▶ **Job a**
According to the article on John Paulson and The Hartford, what stake does Paulson & Co. hold in the insurer?

++++ Extract

BOSTON (Reuters)—Prominent hedge fund manager John Paulson said on Friday that The Hartford Financial Services Group Inc. could boost its share price by 62% if it listened to him and broke itself apart as soon as April.

Mr. Paulson, whose Paulson & Co. ranks as the insurer's biggest shareholder with an 8.51% stake, would like Hartford to soon say that it plans to spin off its property/casualty unit. "No one is saying do a spin-off today. We are saying announce a spin-off today and then take the next five to six quarters to close," Mr. Paulson said in a presentation that was filed with the U.S. Securities and Exchange Commission on Friday.

Mr. Paulson calculated that Hartford's combined value would stand at $31 a share if the company separated its property/casualty unit from its life insurance operations.

"A spinoff of P&C would unlock significant value," Mr. Paulson said in the presentation. "We believe the combined value would be approximately $31, a 62% increase," the fund manager added in the 24-page-long presentation.

Hartford's share price rose 0.4% to $20.00 in afternoon trading on the New York Stock Exchange after Mr. Paulson filed his presentation.

By putting a date and a number behind his requests for a split-up, Mr. Paulson on Friday added more punch to his increasingly vocal demands that the company must take dramatic action now to revive its flagging share price.

By flexing his muscle, Mr. Paulson also joins a growing number of hedge fund managers now playing a more activist role in calling for change at companies ranging from Yahoo Inc. to Canadian Pacific Railway Ltd.

Over the last year, Hartford's shares have tumbled 30%. Mr. Paulson's biggest portfolio, the Advantage Plus fund, lost more than 50% in 2011 as his largest bets, including Hartford, sagged. Mr. Paulson oversees roughly $23 billion in assets.

Mr. Paulson, who cemented his credentials as one of the industry's most watched hedge fund managers with savvy bets against the subprime mortgage industry and on gold, has become increasingly public in calling for change at Hartford.

On a conference call in early February, the normally cool fund manager became so agitated when asking about future plans that he ended up shouting at Hartford's Chief Executive Officer Liam McGee.

++++++++

▶ **Job b**
In the listing, copy out the lines from the one containing "Switch to the View" to the one containing "coord(108,29)", with both of those lines included.

++++ Dataset content

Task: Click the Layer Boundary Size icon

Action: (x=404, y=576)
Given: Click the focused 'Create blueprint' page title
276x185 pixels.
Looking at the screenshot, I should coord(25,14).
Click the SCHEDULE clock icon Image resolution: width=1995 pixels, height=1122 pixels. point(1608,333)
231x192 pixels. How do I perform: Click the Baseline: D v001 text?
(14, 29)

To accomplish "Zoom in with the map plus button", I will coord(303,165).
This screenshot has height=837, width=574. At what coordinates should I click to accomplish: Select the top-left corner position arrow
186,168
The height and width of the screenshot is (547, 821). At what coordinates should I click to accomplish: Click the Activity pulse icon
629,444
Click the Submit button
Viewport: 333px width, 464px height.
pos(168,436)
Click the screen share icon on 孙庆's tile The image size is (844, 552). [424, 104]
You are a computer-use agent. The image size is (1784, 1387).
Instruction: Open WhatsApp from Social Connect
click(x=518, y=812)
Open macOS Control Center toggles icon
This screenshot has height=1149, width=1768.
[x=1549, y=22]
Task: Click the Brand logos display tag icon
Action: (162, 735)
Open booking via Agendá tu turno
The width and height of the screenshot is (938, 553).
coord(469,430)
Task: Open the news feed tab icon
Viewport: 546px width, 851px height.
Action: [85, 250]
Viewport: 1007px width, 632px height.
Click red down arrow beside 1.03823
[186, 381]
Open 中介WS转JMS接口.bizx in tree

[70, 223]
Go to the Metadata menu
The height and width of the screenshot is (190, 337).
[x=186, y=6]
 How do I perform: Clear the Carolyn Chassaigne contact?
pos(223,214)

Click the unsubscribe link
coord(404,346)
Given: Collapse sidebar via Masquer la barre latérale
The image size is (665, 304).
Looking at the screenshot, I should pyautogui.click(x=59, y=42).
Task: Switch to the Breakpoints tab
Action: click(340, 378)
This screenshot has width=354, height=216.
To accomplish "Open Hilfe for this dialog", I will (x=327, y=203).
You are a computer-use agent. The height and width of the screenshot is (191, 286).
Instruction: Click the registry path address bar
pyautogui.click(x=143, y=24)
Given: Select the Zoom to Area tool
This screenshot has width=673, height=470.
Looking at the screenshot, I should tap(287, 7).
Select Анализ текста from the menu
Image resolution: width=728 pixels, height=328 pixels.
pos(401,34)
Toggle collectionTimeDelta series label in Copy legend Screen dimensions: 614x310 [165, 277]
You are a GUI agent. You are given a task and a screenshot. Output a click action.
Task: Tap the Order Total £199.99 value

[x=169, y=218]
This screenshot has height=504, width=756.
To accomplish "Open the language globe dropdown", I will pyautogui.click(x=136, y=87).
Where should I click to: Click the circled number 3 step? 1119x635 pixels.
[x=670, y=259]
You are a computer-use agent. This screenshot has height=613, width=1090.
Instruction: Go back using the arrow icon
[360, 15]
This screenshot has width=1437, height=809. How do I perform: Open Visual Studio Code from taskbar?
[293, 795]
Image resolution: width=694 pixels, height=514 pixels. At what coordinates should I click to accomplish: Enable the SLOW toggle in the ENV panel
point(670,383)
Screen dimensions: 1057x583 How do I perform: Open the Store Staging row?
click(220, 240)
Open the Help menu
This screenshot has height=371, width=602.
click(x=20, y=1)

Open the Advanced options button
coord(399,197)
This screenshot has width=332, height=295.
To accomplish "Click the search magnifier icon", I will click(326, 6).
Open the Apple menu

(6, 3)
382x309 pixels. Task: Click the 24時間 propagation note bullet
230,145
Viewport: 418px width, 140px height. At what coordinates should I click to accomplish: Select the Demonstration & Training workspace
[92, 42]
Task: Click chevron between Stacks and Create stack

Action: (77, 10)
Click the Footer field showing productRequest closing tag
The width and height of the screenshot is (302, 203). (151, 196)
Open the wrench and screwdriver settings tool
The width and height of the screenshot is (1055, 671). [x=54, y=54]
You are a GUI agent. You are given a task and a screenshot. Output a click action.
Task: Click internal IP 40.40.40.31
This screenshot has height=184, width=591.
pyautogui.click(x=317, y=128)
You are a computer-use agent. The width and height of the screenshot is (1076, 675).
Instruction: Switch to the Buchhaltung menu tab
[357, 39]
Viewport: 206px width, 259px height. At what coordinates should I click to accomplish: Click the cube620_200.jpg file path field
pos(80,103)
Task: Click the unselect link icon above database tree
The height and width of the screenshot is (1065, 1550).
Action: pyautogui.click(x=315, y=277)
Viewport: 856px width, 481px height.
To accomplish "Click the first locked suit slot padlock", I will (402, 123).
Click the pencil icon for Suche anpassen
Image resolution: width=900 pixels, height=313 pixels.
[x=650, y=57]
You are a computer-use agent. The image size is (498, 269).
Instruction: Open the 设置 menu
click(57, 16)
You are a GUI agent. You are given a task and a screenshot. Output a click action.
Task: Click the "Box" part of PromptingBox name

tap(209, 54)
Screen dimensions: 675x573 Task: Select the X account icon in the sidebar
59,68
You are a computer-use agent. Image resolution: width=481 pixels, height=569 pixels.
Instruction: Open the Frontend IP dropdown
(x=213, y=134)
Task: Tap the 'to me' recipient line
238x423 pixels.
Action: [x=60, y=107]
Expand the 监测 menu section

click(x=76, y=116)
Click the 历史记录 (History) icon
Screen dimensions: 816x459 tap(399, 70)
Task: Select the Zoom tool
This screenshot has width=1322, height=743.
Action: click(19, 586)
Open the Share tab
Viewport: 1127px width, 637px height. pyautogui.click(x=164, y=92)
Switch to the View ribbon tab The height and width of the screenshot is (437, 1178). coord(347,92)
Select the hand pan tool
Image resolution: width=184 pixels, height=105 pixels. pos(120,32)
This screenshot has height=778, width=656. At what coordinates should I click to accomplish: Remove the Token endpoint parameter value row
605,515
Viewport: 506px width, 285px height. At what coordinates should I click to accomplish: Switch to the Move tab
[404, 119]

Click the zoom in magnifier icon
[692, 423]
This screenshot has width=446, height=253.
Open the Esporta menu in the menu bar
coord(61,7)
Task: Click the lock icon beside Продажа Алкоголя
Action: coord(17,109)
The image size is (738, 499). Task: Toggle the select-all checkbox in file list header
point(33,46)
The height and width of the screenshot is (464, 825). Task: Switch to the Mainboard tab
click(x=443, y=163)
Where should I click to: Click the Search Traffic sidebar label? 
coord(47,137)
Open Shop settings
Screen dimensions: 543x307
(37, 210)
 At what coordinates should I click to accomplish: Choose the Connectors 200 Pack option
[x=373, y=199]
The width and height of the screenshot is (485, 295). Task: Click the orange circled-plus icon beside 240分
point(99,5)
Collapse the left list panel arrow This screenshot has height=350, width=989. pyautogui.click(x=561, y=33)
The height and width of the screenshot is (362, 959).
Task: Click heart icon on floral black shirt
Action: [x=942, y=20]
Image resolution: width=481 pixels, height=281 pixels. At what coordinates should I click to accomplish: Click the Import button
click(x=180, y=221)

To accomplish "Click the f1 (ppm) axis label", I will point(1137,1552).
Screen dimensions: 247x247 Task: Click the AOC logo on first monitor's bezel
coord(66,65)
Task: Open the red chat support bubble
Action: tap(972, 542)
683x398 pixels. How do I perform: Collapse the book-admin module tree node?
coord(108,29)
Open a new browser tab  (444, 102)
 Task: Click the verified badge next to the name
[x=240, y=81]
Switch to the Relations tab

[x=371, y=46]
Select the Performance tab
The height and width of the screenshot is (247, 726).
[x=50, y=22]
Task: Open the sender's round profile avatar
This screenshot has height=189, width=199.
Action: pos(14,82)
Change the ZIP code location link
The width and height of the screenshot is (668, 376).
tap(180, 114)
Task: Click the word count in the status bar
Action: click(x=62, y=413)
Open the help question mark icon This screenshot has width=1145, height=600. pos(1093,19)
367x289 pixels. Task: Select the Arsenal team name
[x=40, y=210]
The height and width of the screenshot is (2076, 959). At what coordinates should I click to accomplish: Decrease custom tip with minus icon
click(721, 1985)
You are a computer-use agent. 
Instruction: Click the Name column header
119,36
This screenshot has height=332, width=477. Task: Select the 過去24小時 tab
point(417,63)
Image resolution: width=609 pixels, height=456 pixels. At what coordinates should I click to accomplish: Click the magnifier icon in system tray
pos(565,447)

++++++++

▶ **Worked solution a**
An 8.51% stake, which makes it the biggest shareholder.

▶ **Worked solution b**
Switch to the View ribbon tab The height and width of the screenshot is (437, 1178). coord(347,92)
Select the hand pan tool
Image resolution: width=184 pixels, height=105 pixels. pos(120,32)
This screenshot has height=778, width=656. At what coordinates should I click to accomplish: Remove the Token endpoint parameter value row
605,515
Viewport: 506px width, 285px height. At what coordinates should I click to accomplish: Switch to the Move tab
[404, 119]

Click the zoom in magnifier icon
[692, 423]
This screenshot has width=446, height=253.
Open the Esporta menu in the menu bar
coord(61,7)
Task: Click the lock icon beside Продажа Алкоголя
Action: coord(17,109)
The image size is (738, 499). Task: Toggle the select-all checkbox in file list header
point(33,46)
The height and width of the screenshot is (464, 825). Task: Switch to the Mainboard tab
click(x=443, y=163)
Where should I click to: Click the Search Traffic sidebar label? 
coord(47,137)
Open Shop settings
Screen dimensions: 543x307
(37, 210)
 At what coordinates should I click to accomplish: Choose the Connectors 200 Pack option
[x=373, y=199]
The width and height of the screenshot is (485, 295). Task: Click the orange circled-plus icon beside 240分
point(99,5)
Collapse the left list panel arrow This screenshot has height=350, width=989. pyautogui.click(x=561, y=33)
The height and width of the screenshot is (362, 959).
Task: Click heart icon on floral black shirt
Action: [x=942, y=20]
Image resolution: width=481 pixels, height=281 pixels. At what coordinates should I click to accomplish: Click the Import button
click(x=180, y=221)

To accomplish "Click the f1 (ppm) axis label", I will point(1137,1552).
Screen dimensions: 247x247 Task: Click the AOC logo on first monitor's bezel
coord(66,65)
Task: Open the red chat support bubble
Action: tap(972, 542)
683x398 pixels. How do I perform: Collapse the book-admin module tree node?
coord(108,29)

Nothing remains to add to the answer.